Gasol brothers share the NBA experience
Had Pau and Marc Gasol grown up in, say, Indiana, it would be easy to imagine the brothers playing endless games of 1-on-1 in the driveway.
But the NBA's most successful set of brothers grew up in Barcelona, Spain, so the experience must have been different.
Actually, no, Marc said after his Memphis Grizzlies beat the Bulls on Monday at the United Center. The Gasols had a very American-style basketball background.
"It's true. My grandma used to have a backyard and we put a hoop, a shaky hoop, up there," Marc said. "We used to just shoot at it. We shot at it so many times, we broke it. We had to get a better one, because that one wasn't good at all.
"We put up a better one and kept shooting and shooting at it. That's what we did. Of course, we played a little soccer. We were no good at it. Even though it's the sport I love watching the most, I'm not good at it at all."
This year Pau and Mark became the first brothers to start in the same NBA All-Star Game. They split the regular-season meetings this year. The Bulls won in Memphis on Dec. 19, then the Grizzlies turned the tables with a 101-91 victory Monday at the United Center. Marc scored a game-high 23 points.
"He's playing well, got himself going with a lot of open shots in the third quarter," Pau said after the game. "He played a good game overall."
After finishing a set of four games in five nights, the Bulls did not practice Tuesday. They departed for a three-game road trip, which begins Wednesday in Philadelphia.
Five years separates Pau and Marc in age, so Marc acknowledged the brothers are closer as adults than they were as kids.
"Once I went back to Barcelona to play professional, we became a lot closer," Marc said. "We became closer and closer each day that has passed."
Growing up, Pau was the basketball prodigy, while Marc was more of a spectator - statistician, actually.
"I'm probably the guy who has seen him play the most in his life," Marc said. "I used to be the guy who did all the stats for his team, so all the players after the game would come up to me and ask me like, 'What did I do? What did I do?' Guys asked me to pad their stats a little bit more and I said I couldn't do that."
When Pau began his NBA career with Memphis in 2001, the whole family moved to Tennessee, which meant Marc finished his high school career in the United States.
Even he admits he was a long way from becoming an NBA prospect.
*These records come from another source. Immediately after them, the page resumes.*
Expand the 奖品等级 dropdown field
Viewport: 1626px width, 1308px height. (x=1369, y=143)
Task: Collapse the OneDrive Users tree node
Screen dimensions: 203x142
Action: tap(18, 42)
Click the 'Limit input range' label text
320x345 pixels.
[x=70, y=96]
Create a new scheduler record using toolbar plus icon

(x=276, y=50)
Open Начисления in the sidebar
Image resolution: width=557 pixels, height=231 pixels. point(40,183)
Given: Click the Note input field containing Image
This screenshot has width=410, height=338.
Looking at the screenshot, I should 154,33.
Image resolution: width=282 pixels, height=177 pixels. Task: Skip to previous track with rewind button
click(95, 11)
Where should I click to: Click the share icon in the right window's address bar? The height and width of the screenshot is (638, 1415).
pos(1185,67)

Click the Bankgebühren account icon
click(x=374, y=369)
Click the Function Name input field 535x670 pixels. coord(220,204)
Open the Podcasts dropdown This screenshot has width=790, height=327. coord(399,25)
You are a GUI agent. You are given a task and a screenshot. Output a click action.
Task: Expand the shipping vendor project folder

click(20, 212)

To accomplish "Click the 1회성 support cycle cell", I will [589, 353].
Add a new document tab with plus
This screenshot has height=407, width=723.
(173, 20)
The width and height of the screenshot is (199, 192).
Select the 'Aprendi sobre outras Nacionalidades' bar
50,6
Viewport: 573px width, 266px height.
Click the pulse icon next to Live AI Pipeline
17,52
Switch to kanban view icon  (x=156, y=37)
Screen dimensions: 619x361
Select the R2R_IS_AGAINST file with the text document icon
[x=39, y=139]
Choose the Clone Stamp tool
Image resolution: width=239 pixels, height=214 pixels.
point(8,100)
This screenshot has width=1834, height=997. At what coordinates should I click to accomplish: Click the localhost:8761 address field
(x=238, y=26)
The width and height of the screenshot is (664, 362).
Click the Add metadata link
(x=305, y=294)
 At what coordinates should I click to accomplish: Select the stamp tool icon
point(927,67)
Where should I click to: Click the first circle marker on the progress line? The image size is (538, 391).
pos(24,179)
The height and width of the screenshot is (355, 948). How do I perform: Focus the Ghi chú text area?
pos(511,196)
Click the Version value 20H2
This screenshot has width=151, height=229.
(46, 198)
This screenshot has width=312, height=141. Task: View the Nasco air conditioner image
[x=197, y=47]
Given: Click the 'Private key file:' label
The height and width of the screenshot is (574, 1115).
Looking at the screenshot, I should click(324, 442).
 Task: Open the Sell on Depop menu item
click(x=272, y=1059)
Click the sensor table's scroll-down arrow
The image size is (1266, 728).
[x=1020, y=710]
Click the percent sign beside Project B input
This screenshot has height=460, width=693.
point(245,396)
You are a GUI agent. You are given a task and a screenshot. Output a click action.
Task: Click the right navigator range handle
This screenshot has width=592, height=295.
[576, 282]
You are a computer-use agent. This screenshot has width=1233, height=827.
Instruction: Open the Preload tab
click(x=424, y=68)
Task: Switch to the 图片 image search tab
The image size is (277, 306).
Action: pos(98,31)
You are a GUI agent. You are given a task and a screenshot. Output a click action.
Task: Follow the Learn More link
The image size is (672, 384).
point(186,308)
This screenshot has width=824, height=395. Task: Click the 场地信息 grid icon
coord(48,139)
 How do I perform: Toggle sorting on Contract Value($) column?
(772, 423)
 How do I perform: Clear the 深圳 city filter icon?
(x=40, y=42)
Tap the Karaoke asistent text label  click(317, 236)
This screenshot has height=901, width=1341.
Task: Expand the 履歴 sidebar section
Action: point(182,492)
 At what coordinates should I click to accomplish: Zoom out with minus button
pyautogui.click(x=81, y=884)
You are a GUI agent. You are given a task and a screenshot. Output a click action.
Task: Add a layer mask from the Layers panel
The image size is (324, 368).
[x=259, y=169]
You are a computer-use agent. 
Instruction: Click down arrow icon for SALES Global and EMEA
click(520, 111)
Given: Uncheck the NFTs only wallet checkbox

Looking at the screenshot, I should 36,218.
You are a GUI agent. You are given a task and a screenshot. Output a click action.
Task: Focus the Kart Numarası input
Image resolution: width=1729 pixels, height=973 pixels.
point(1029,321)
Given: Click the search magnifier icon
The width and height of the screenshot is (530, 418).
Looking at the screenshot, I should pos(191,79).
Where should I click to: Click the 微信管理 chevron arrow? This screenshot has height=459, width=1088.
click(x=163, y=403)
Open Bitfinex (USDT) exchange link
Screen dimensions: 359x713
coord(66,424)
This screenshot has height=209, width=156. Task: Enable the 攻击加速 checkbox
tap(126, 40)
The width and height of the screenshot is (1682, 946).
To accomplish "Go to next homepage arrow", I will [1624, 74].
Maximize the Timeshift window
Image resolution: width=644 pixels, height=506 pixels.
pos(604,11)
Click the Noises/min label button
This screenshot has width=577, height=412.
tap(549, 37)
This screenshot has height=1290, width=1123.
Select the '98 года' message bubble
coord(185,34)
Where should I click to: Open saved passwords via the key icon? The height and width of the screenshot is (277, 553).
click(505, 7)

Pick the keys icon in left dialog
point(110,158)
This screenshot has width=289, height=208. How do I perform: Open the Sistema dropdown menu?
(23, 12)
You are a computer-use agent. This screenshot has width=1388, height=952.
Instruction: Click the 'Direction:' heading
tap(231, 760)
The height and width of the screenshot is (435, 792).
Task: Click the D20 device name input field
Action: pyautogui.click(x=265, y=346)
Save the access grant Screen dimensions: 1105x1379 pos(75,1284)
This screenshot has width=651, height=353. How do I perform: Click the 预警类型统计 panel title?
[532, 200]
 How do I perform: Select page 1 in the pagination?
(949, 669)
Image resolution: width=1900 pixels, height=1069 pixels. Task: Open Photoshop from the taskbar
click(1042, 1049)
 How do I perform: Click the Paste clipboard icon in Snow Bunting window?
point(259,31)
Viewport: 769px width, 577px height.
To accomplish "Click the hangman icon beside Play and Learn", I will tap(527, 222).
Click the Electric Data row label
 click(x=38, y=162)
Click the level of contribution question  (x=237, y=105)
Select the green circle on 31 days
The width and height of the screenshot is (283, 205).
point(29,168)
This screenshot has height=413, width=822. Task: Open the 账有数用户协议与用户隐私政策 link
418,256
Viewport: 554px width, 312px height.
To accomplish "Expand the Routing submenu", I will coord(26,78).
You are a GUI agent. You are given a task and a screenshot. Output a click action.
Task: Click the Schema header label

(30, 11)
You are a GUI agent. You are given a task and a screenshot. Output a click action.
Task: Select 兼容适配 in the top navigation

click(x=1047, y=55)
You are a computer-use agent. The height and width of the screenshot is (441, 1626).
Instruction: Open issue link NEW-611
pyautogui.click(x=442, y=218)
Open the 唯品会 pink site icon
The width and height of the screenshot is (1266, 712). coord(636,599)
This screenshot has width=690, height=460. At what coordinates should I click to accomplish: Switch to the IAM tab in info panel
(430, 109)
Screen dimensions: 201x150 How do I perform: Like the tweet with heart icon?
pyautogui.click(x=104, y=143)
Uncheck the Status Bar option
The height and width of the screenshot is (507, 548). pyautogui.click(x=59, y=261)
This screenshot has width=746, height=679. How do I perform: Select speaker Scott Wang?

"I was able to pick up a lot of stuff, even though I didn't think I would play in the NBA by any means," Marc said. "But I'm a really curious guy and I pay attention to a lot of things. I was just picking up what Pau was saying or what he was going through at the time.
"I got to know the city as well. A lot of crazy stuff happened through five years and I ended up in Memphis again and playing for the same team, in the city that I already knew and I lived in Pau's apartment and it's like I never left that place. Ever since then, it's been great."
Marc chose to play professionally in Barcelona, rather than attend college in the U.S., and was drafted in 2007 by the Los Angeles Lakers. The brothers were traded for each other when Pau moved to the Lakers in 2008. And, yes, Marc moved into Pau's vacated Memphis apartment.
"I'm not going to say how much he made me pay for rent," Marc said with a laugh.
Monday's game was frustrating for Pau. The Bulls are going through a tough stretch with three of their top five scorers - Jimmy Butler, Derrick Rose and Taj Gibson - sidelined by injury.
Rather than gloat about the win, though, Marc paid tribute to his brother in the visitors' locker room.
"Pau has a game that's impossible to imitate," he said. "He's so finesse and so skilled, it's impossible to imitate.
"Honestly, I'm a big fan of the game. I've never seen a player his size who has so many moves, so many counters and it's impossible. His length, his size, his skills - I mean, you can't teach that."